Response rate and HC representation was 91.3% (21/23) of the targeted HCs, with one respondent per HC. The non-response from two facilities was because of unavailability of the focal person concerned with HMIS issues at the time of the study. Majority were HC level II (52%) and public facilities (81%) (Table 1). Twenty-one respondents (10 male and 11 female), that is, one from each HC participated in the study. Various cadres of staff were represented including 1 medical officer, 8 clinical officers and 7 enrolled nurses, among other cadres. The respondents were of ages ranging from 25 to over 48 years, had been in positions as incharge or records staffs for periods of time ranging mainly between 3 and 10 years, and were of varying levels of academic qualification including master’s and bachelor’s degree, diploma and certificate.

TABLE 1: Characteristics of health centres that participated in the study (n = 21).

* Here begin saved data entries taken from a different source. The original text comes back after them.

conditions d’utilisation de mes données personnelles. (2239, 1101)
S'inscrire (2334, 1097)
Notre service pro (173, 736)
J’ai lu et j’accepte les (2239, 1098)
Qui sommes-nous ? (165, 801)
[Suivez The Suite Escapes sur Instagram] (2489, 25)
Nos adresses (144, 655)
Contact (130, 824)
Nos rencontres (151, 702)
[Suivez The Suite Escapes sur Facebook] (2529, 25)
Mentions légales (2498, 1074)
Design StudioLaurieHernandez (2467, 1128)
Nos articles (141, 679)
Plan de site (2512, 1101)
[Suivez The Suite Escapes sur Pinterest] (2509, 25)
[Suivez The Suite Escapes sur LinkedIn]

All 21 (100%) HCs used a manual paper-based HMIS. Less than a third (29%) of respondents understood quality assurance. The researcher sensitised respondents on the meaning of quality assurance to ensure accurate response to interview questions. A quarter (25%) of HCs practised at least one quality assurance measure during collection, compilation, analysis and dissemination of HMIS data. More than 50% of HCs did not practise any type of quality assurance during analysis and dissemination of data. Health centres and health management information system-related challenges influenced the quality of data. Specific challenges reported by respondents included manual HMIS system that was laborious and tedious, difficult to handle and retrieve records, insufficient availability of the required HMIS forms and difficulty delivering hard copies of reports to relevant stakeholders. Human resource challenges included understaffing where 43% of participating HC had no HMIS staff allocated.

Quality assurance practices for health management information system data in Kayunga district

The practices were categorised according to stages of data handling, that is, practices at primary data collection points, compilation, analysis, reporting and storage, and during dissemination.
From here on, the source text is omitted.